* [TASK DESCRIPTION]
Lines to return, exactly: from the line with "Given: Click the 125% zoom percentage field" to the line with "is (652, 1356)." in the entries below, both included.

Top of MATERIAL SUPPLIED

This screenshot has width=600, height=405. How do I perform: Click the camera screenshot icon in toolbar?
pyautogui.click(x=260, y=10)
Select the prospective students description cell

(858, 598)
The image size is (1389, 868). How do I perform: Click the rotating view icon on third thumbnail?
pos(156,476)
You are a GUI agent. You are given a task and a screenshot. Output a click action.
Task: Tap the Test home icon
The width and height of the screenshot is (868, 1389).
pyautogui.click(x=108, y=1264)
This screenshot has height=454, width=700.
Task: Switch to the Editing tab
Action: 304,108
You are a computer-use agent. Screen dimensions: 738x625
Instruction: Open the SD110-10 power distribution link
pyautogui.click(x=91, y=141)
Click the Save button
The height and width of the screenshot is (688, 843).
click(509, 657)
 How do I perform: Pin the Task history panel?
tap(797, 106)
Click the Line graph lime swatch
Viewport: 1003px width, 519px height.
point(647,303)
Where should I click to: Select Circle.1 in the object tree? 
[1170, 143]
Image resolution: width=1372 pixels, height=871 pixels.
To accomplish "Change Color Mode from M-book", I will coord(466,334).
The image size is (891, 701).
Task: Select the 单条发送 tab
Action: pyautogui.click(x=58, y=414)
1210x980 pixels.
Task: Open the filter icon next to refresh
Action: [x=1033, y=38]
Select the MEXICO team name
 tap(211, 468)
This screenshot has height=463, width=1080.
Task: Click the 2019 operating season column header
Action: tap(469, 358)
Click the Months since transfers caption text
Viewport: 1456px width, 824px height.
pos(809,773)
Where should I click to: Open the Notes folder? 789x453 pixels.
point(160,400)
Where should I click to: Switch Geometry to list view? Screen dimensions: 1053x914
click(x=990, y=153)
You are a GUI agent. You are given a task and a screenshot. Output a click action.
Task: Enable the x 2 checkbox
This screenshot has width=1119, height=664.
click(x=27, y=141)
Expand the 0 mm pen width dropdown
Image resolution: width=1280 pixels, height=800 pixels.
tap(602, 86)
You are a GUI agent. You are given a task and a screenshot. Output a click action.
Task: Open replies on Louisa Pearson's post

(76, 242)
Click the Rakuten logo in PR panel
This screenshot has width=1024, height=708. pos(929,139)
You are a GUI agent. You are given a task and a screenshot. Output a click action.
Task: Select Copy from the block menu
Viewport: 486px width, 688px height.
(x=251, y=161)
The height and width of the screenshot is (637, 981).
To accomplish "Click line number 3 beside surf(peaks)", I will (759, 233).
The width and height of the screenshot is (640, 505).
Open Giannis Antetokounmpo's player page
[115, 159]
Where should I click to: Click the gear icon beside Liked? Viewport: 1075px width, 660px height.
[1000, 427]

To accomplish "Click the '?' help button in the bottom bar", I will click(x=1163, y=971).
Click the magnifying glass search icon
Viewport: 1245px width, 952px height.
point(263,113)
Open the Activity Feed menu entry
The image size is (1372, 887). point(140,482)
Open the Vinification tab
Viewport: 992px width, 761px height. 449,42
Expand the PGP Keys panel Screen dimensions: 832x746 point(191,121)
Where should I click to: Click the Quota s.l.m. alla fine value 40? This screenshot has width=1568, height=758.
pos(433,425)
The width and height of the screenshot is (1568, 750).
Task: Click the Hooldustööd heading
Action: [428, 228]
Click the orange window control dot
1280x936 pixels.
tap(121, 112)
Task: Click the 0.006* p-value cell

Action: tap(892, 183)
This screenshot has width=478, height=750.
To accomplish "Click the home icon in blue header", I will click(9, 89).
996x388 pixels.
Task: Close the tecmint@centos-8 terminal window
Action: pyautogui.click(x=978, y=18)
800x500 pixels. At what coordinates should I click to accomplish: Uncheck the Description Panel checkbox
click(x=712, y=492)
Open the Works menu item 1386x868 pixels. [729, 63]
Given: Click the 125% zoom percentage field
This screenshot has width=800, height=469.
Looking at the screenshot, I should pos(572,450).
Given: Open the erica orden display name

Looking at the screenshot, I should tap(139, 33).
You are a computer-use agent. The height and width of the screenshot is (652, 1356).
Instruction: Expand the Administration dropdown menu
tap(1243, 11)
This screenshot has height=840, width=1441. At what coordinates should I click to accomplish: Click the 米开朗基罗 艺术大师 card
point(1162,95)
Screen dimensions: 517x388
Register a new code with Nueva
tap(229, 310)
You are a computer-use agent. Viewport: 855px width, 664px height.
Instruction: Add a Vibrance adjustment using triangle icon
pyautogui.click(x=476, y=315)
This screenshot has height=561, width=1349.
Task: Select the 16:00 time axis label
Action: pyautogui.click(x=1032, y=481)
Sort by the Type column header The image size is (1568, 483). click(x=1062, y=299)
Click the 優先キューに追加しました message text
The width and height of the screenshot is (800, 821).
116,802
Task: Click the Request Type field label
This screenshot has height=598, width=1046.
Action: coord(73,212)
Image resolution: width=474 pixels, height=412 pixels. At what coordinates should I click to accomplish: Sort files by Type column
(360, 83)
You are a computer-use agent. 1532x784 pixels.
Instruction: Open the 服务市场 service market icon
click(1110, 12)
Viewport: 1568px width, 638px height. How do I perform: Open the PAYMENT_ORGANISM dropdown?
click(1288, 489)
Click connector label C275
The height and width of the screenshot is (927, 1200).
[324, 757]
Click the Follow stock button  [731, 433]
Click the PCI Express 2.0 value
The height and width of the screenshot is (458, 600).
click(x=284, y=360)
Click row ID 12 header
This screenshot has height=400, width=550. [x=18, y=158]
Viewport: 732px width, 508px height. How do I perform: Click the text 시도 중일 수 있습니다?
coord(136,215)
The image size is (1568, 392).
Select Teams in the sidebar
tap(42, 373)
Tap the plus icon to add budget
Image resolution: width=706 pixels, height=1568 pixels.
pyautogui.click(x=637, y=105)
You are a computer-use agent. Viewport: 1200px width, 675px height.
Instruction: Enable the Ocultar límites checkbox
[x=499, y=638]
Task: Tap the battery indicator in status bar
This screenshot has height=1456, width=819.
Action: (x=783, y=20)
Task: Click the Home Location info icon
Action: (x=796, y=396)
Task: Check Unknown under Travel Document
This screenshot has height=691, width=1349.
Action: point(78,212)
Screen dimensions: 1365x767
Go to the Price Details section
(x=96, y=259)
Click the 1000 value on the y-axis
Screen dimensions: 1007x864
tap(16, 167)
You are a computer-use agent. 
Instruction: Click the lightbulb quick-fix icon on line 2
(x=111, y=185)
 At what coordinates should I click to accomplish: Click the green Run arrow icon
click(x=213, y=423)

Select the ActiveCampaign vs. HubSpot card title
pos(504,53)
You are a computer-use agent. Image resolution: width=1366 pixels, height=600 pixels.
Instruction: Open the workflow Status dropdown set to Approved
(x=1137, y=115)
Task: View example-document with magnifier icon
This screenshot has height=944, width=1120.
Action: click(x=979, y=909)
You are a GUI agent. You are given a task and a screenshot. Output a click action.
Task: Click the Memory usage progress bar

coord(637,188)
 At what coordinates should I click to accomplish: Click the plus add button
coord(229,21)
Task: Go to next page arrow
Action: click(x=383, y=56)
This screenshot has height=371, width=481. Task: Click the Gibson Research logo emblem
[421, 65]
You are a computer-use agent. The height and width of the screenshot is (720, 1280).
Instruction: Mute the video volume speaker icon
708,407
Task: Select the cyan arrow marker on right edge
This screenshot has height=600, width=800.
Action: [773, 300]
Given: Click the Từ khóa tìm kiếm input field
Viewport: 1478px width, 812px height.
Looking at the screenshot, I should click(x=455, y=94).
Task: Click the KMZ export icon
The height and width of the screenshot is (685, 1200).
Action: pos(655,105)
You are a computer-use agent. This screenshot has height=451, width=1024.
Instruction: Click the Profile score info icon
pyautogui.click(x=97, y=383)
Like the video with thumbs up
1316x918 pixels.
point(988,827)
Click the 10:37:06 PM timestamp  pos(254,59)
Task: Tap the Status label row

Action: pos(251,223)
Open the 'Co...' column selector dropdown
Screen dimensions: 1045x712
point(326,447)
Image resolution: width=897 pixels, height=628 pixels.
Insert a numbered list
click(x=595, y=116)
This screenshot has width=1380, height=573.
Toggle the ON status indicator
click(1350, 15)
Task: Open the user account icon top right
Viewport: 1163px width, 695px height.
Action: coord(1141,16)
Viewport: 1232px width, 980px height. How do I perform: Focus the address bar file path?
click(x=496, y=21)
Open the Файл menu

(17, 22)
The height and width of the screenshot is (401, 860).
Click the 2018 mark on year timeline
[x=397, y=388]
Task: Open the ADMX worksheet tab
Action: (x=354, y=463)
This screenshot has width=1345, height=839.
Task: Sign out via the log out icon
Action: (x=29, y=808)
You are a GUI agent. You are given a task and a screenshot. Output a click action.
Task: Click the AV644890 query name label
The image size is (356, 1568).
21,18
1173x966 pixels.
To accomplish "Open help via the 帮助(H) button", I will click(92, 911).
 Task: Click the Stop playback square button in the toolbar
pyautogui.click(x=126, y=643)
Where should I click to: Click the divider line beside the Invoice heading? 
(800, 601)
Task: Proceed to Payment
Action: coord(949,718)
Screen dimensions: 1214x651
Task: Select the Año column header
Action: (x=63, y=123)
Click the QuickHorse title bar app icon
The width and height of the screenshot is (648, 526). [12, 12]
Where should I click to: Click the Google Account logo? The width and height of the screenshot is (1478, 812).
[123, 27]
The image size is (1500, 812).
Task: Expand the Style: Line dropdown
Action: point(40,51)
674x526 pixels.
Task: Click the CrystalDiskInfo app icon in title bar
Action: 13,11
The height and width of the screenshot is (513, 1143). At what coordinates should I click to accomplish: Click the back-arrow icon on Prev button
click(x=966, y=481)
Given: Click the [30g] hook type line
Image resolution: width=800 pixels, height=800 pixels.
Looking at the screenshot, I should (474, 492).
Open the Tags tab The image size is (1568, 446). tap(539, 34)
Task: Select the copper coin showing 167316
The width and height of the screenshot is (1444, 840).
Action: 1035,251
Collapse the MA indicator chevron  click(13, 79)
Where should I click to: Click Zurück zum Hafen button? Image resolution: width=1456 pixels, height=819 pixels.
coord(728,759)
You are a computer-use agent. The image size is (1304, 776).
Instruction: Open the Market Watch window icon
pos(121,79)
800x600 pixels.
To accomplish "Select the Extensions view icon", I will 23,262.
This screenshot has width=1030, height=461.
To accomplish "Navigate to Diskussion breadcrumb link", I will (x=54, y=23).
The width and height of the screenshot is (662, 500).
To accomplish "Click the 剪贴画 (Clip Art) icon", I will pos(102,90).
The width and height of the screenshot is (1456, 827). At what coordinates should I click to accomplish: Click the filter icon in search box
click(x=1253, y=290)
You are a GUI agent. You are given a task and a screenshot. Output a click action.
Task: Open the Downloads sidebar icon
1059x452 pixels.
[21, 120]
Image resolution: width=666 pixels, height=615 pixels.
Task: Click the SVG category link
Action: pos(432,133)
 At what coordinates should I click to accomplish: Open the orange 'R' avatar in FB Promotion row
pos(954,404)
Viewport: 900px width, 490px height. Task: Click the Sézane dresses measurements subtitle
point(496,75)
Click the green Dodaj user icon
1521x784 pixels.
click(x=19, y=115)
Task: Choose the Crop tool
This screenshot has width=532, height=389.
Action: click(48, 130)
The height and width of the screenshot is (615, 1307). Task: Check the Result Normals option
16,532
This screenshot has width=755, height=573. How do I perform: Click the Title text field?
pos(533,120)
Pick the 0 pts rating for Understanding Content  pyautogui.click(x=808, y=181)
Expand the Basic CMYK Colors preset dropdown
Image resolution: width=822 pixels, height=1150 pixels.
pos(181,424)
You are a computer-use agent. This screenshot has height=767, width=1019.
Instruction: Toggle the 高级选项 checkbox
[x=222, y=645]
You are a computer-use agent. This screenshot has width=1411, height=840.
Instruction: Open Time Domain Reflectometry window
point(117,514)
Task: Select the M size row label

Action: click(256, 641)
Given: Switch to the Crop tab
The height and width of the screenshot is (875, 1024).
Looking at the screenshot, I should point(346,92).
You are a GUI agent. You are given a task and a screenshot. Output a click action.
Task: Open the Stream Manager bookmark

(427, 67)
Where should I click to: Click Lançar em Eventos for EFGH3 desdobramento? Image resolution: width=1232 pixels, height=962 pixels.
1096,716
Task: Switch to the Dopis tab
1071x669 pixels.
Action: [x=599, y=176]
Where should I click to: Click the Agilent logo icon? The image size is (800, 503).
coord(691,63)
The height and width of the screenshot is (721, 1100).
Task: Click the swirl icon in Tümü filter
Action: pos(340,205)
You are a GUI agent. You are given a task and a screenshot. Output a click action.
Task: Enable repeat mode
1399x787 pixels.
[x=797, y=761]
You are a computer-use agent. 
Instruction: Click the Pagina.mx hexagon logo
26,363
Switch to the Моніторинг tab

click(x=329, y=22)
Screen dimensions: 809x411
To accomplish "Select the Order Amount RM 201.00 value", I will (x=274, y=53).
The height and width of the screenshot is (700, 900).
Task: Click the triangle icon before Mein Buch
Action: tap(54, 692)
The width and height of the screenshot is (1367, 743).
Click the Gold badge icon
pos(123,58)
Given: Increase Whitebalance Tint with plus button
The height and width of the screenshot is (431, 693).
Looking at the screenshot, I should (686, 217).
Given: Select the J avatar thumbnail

Bottom of MATERIAL SUPPLIED

* [TASK RESPONSE]
Given: Click the 125% zoom percentage field
This screenshot has width=800, height=469.
Looking at the screenshot, I should pos(572,450).
Given: Open the erica orden display name

Looking at the screenshot, I should tap(139, 33).
You are a computer-use agent. The height and width of the screenshot is (652, 1356).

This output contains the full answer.